* Instructions to follow
Repeat exactly, and only, the lines of the entries below from the one with "The image size is (1483, 931)." through the one with "Select the red", both ends included.

Records drawn from a dataset
+ + + + +

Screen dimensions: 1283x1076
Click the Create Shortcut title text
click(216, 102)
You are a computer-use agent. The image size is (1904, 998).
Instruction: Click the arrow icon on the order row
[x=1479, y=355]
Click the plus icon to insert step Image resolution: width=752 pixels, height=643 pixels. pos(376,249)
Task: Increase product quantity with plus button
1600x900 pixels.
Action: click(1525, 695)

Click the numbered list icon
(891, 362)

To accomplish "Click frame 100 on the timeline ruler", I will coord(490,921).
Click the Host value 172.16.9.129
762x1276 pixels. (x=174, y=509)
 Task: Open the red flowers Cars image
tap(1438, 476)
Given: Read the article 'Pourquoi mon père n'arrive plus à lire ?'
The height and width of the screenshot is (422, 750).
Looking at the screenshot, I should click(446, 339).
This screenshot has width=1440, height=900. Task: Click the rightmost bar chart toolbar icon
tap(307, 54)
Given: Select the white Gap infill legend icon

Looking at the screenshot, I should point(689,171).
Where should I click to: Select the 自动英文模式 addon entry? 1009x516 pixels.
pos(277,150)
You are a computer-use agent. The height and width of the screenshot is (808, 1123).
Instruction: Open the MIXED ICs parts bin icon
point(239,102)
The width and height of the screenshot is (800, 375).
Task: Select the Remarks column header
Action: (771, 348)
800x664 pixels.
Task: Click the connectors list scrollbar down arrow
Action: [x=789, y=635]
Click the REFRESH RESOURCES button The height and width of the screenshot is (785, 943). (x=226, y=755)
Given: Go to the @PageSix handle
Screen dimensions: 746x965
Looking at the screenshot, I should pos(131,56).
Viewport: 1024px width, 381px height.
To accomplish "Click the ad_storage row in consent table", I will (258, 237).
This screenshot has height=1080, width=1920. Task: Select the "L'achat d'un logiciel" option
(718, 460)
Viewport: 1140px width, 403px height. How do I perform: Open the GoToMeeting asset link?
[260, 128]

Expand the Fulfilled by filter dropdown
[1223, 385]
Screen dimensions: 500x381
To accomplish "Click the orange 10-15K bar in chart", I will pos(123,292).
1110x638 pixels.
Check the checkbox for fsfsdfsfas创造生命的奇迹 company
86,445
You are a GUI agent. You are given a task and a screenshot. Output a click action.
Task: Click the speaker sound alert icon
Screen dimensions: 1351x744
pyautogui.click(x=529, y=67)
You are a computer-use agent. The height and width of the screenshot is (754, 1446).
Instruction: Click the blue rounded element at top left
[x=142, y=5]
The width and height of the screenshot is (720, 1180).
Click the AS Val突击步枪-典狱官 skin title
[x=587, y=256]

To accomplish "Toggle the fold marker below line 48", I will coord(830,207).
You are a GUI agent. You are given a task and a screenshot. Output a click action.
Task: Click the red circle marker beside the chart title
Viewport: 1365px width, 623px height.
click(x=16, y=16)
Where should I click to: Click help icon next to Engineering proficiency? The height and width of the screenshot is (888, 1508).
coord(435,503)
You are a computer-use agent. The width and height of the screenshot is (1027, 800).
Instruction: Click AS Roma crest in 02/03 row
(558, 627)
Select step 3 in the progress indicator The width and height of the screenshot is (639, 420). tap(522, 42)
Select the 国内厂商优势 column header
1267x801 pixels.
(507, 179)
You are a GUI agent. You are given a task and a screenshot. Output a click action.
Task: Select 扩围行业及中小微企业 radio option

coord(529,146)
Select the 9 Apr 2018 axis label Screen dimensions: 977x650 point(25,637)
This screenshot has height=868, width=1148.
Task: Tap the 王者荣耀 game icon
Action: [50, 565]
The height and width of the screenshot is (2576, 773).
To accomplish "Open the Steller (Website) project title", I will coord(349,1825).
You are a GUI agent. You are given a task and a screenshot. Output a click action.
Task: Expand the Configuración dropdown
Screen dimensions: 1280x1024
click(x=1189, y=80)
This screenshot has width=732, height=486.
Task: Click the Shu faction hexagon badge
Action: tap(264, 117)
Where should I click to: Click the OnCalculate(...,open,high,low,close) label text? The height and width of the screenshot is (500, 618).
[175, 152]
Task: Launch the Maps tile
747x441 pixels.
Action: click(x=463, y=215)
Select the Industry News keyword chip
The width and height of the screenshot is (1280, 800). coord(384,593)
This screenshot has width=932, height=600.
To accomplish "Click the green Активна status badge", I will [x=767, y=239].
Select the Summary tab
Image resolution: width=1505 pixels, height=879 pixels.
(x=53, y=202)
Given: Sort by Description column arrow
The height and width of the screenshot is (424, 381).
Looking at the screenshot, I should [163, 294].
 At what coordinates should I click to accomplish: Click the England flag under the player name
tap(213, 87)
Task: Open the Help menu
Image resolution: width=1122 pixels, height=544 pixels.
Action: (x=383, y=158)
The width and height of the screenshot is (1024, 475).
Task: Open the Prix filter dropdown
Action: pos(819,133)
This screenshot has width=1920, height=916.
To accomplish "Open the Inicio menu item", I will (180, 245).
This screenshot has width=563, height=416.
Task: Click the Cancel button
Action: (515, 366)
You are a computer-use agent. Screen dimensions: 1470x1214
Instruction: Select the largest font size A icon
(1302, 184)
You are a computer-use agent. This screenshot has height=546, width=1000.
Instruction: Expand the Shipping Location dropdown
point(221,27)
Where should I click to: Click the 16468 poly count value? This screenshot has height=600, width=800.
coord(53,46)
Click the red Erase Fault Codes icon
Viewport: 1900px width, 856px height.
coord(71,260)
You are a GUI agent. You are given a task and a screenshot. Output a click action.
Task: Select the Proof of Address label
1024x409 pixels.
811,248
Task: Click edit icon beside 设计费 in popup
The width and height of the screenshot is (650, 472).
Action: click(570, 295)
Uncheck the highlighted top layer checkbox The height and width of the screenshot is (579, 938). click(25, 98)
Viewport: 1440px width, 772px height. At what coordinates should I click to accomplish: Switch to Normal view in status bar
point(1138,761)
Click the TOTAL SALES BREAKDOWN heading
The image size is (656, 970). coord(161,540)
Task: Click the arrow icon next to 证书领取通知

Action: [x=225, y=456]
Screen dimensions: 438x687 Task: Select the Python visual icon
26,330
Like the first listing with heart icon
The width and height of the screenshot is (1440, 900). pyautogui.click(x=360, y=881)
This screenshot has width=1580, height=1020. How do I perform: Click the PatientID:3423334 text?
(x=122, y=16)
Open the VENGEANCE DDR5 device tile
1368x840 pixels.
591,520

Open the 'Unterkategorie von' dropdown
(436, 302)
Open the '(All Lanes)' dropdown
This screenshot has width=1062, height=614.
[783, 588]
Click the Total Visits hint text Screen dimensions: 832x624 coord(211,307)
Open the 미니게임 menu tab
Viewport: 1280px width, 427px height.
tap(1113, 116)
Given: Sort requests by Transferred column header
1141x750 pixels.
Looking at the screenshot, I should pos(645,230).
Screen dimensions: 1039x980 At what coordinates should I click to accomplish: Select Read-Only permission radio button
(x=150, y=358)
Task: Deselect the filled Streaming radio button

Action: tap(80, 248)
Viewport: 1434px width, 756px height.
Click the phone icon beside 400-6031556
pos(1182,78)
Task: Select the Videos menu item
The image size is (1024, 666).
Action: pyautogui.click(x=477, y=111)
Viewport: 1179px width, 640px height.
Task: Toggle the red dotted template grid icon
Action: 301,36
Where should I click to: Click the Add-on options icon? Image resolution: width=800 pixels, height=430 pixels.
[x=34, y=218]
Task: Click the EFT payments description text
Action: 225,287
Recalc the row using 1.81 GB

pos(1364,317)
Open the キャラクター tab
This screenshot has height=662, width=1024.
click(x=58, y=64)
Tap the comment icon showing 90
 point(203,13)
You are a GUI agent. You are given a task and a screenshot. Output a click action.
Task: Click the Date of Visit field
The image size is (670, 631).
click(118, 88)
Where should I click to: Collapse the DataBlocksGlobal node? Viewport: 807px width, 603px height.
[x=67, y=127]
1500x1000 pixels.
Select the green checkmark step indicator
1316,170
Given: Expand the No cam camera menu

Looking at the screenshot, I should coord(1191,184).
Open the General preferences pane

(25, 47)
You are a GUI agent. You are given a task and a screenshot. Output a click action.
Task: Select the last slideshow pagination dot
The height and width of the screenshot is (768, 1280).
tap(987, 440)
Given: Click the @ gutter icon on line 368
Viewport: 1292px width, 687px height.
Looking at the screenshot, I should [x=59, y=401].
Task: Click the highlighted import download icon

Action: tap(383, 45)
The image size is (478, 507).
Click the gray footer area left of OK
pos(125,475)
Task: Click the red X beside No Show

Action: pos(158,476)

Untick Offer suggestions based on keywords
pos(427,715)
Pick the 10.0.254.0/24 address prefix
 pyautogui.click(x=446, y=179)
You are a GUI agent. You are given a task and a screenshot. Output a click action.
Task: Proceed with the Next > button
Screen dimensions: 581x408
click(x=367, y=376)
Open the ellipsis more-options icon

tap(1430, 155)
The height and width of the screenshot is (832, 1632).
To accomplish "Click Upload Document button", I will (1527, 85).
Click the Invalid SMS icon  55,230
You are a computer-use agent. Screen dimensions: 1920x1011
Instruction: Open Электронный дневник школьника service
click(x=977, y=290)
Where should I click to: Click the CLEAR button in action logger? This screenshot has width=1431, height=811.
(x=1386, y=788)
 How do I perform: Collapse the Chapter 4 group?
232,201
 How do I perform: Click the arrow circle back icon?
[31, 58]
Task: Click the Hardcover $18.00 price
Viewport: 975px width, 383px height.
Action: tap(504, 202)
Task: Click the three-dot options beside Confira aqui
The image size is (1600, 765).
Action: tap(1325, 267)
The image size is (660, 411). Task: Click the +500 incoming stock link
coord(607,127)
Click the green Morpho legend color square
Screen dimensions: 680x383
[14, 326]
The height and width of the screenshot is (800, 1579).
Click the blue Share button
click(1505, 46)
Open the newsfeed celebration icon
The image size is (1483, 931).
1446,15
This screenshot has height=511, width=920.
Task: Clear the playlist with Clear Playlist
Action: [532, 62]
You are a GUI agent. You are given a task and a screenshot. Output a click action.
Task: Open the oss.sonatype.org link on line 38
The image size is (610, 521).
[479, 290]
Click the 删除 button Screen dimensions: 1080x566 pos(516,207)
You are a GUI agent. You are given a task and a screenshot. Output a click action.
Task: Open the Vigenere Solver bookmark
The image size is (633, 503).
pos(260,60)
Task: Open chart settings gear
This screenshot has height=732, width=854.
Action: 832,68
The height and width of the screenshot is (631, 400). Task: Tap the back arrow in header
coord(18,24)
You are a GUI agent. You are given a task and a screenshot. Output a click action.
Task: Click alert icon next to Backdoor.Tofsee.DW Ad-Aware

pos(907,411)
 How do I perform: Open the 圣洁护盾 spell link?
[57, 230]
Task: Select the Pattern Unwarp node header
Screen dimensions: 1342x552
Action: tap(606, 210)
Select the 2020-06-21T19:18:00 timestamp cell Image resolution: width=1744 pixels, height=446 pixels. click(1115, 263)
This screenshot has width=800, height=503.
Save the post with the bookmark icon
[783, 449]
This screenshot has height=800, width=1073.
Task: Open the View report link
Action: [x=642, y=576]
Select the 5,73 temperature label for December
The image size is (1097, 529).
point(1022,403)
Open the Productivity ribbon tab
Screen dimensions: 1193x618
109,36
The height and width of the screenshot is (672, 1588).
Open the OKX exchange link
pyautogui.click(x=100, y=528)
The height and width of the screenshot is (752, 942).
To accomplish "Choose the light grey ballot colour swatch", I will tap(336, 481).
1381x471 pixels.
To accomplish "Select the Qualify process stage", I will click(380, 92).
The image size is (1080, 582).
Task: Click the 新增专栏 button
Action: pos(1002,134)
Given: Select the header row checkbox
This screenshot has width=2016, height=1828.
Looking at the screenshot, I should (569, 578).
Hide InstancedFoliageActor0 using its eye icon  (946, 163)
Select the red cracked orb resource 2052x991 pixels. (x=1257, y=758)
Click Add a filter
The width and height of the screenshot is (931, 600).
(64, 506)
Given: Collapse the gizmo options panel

+ + + + +

* Result of the task
The image size is (1483, 931).
1446,15
This screenshot has height=511, width=920.
Task: Clear the playlist with Clear Playlist
Action: [532, 62]
You are a GUI agent. You are given a task and a screenshot. Output a click action.
Task: Open the oss.sonatype.org link on line 38
The image size is (610, 521).
[479, 290]
Click the 删除 button Screen dimensions: 1080x566 pos(516,207)
You are a GUI agent. You are given a task and a screenshot. Output a click action.
Task: Open the Vigenere Solver bookmark
The image size is (633, 503).
pos(260,60)
Task: Open chart settings gear
This screenshot has height=732, width=854.
Action: 832,68
The height and width of the screenshot is (631, 400). Task: Tap the back arrow in header
coord(18,24)
You are a GUI agent. You are given a task and a screenshot. Output a click action.
Task: Click alert icon next to Backdoor.Tofsee.DW Ad-Aware

pos(907,411)
 How do I perform: Open the 圣洁护盾 spell link?
[57, 230]
Task: Select the Pattern Unwarp node header
Screen dimensions: 1342x552
Action: tap(606, 210)
Select the 2020-06-21T19:18:00 timestamp cell Image resolution: width=1744 pixels, height=446 pixels. click(1115, 263)
This screenshot has width=800, height=503.
Save the post with the bookmark icon
[783, 449]
This screenshot has height=800, width=1073.
Task: Open the View report link
Action: [x=642, y=576]
Select the 5,73 temperature label for December
The image size is (1097, 529).
point(1022,403)
Open the Productivity ribbon tab
Screen dimensions: 1193x618
109,36
The height and width of the screenshot is (672, 1588).
Open the OKX exchange link
pyautogui.click(x=100, y=528)
The height and width of the screenshot is (752, 942).
To accomplish "Choose the light grey ballot colour swatch", I will tap(336, 481).
1381x471 pixels.
To accomplish "Select the Qualify process stage", I will click(380, 92).
The image size is (1080, 582).
Task: Click the 新增专栏 button
Action: pos(1002,134)
Given: Select the header row checkbox
This screenshot has width=2016, height=1828.
Looking at the screenshot, I should (569, 578).
Hide InstancedFoliageActor0 using its eye icon  (946, 163)
Select the red cracked orb resource 2052x991 pixels. (x=1257, y=758)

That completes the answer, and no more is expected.